'''
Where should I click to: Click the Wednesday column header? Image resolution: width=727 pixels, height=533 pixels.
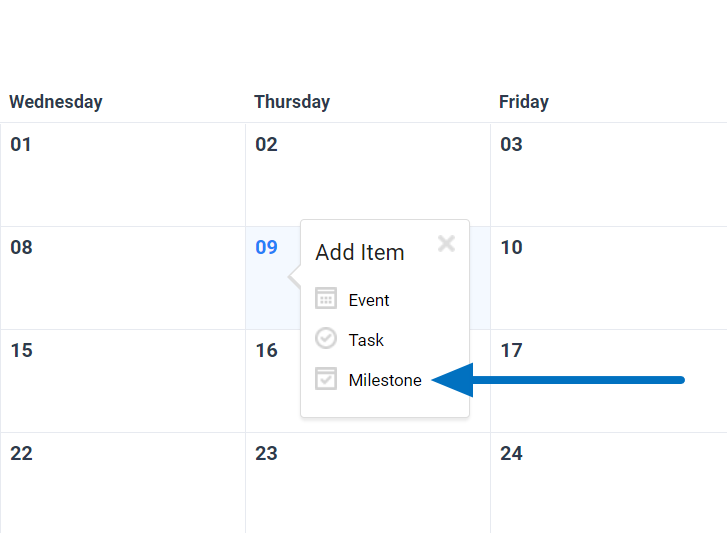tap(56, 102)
'''
'''
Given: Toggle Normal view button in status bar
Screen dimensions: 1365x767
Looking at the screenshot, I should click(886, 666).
'''
'''
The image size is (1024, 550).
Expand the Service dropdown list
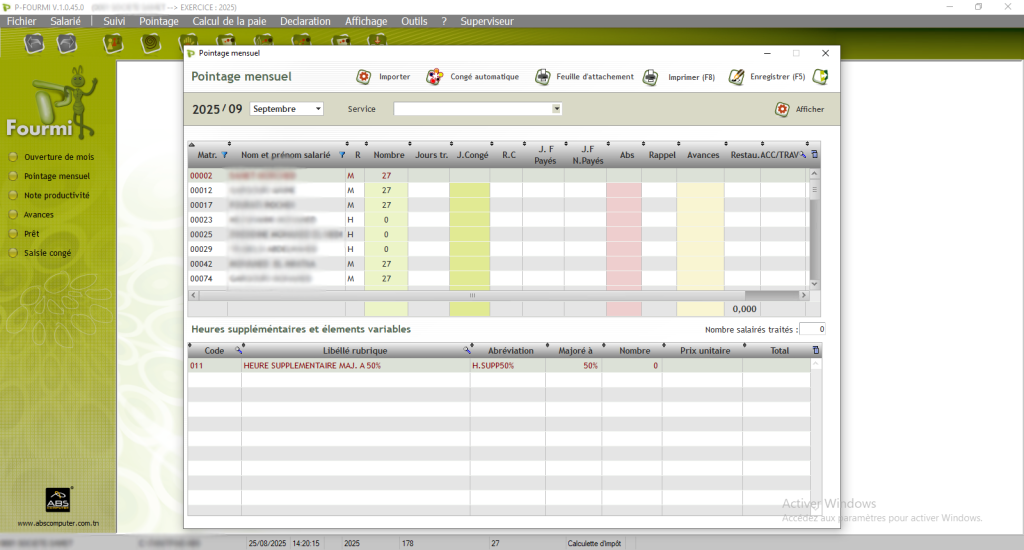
'''
## WORK INSTRUCTION
From the entries above, give again exactly the lines running from the line with "The image size is (1024, 550)." to the line with "Expand the Service dropdown list"; include both of those lines.

## SOLUTION TO THIS TASK
The image size is (1024, 550).
Expand the Service dropdown list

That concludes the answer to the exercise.